(Dados de posição de palavras e itens)
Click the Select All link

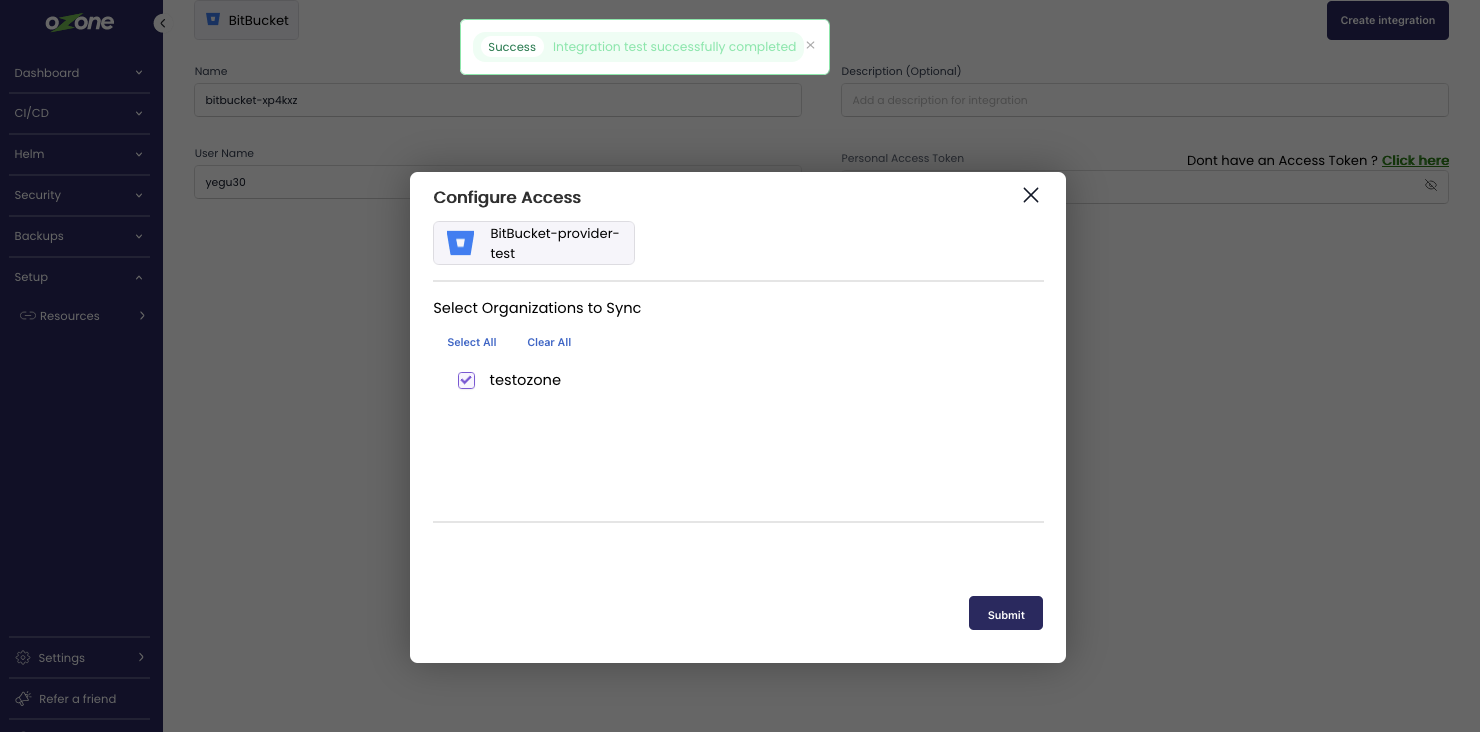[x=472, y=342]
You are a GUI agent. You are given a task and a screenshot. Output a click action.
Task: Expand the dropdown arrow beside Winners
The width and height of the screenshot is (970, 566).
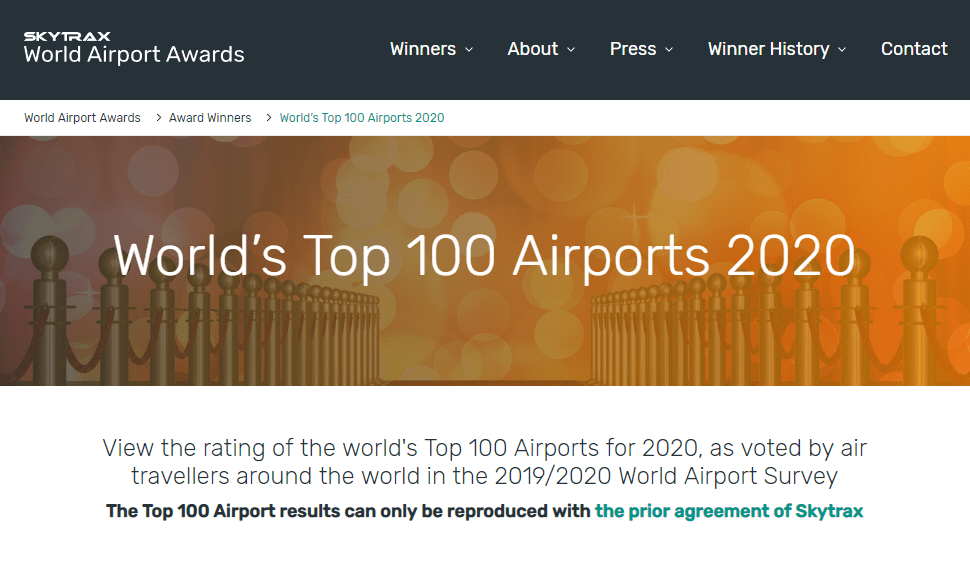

OBJETIVO DO EXERCÍCIO:
Pode reescrever estas linhas substituindo "screenshot" por "image", sem alterar mais nada e sem incluir as imagens?

RESULTADO DO EXERCÍCIO:
Click the Select All link

[x=472, y=342]
You are a GUI agent. You are given a task and a image. Output a click action.
Task: Expand the dropdown arrow beside Winners
The width and height of the image is (970, 566).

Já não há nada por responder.